Continue the article on optimal position sizing in trading, picking up after its final sentence.

Supplied passage —
++++

Optimal Position Size Methods and Other Misconceptions

Optimality usually refers to a solution to a problem derived with respect to some objective function. A solution that is optimal with respect to a given objective function can be non-optimal with respect to another objective function. In trading, for example,  there is the well-known %Kelly method for calculating position size. This method maximizes equity growth without any regard to drawdown.

As I have shown in this paper, the formula for %Kelly is simply the expected gain, or expectation, divided by the average winning trade, a ratio that is known to generate geometric equity growth:

%Kelly = E(T)/AvgW    (1)


E(T) = AvgW × w – AvgL × (1-w)   (2)

where E(T) is the expected gain, AvgW is the average winning trade, AvgL is the average lossing trade and w is the win rate.

However, this method is optimal only with respect to the objective of equity growth. When using such method, the resulting drawdown can be excessive and I would not recommend it to anyone without major modifications.

A better way of dealing with optimal position size determination could be based on an objective function that maximizes equity growth given a constraint on the drawdown. However, future drawdown levels are simply unknown. If one were to know future drawdown levels, then one could size positions using an optimal method so that realized levels never exceed a given percentage of bankroll. This is unrealistic of course given the uncertainty in price moves.

++++

(Dataset entries)
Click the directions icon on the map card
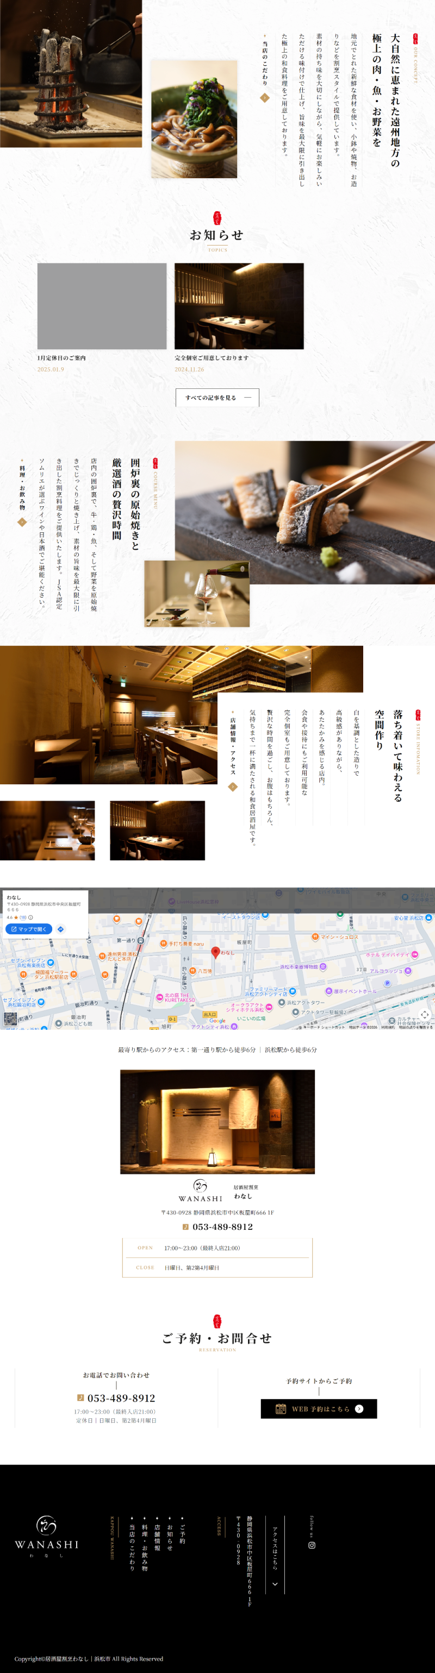 point(60,929)
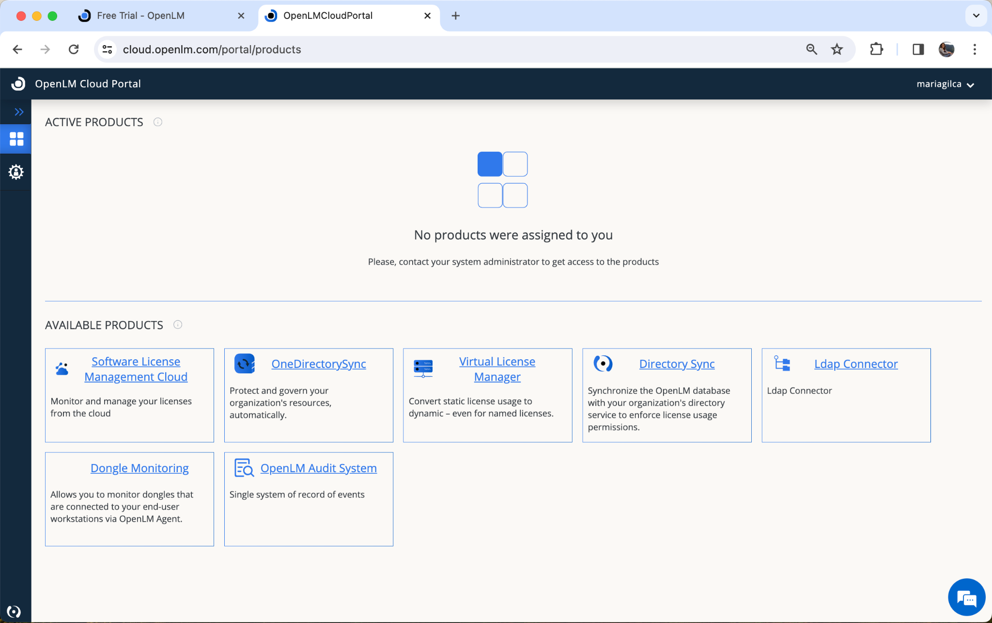Open the apps grid icon in sidebar

pos(16,139)
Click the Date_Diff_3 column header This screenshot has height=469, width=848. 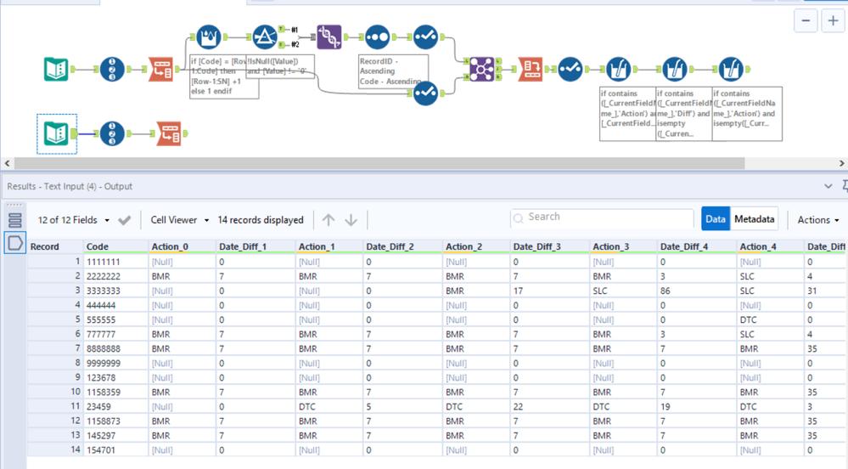538,247
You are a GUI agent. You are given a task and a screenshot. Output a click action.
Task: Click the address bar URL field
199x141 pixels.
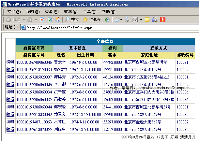108,28
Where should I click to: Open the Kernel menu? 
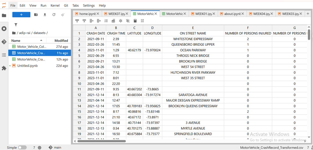[55, 6]
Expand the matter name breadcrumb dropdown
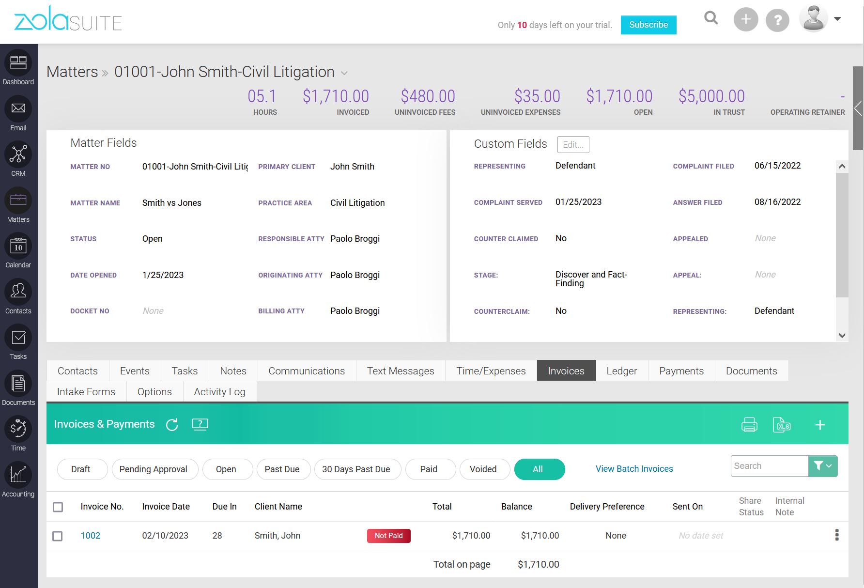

++++

Result —
One could use historical drawdown figures to calculate optimal position size that maximizes growth while minimizes drawdown but it is quite unlikely that historical drawdown levels are good estimators of future drawdown levels. Some of those who based position size determination on historical drawdown levels ran into severe problems during the 2008 stock market and commodity sharp decline and even during the recent decline in equities.

So what is a better method for optimal position size determination? Actually I believe there is none and this is the wrong application of optimality. One can talk about optimality when boundary conditions are known, for example a spaceship going from planet A to planet B while minimizing fuel consumption and also minimizing flight time. When the boundary conditions are not know, or worse they are random like it is the case with the markets, it makes no sense to speak about optimal methods. It only makes sense to speak about methods based on proven heuristics. There are such heuristics for all styles of trading, intraday, short-term and trend-following, that old market wizards used to trade very successfully. These specific methods and heuristics will be the subject of another post on position size determination.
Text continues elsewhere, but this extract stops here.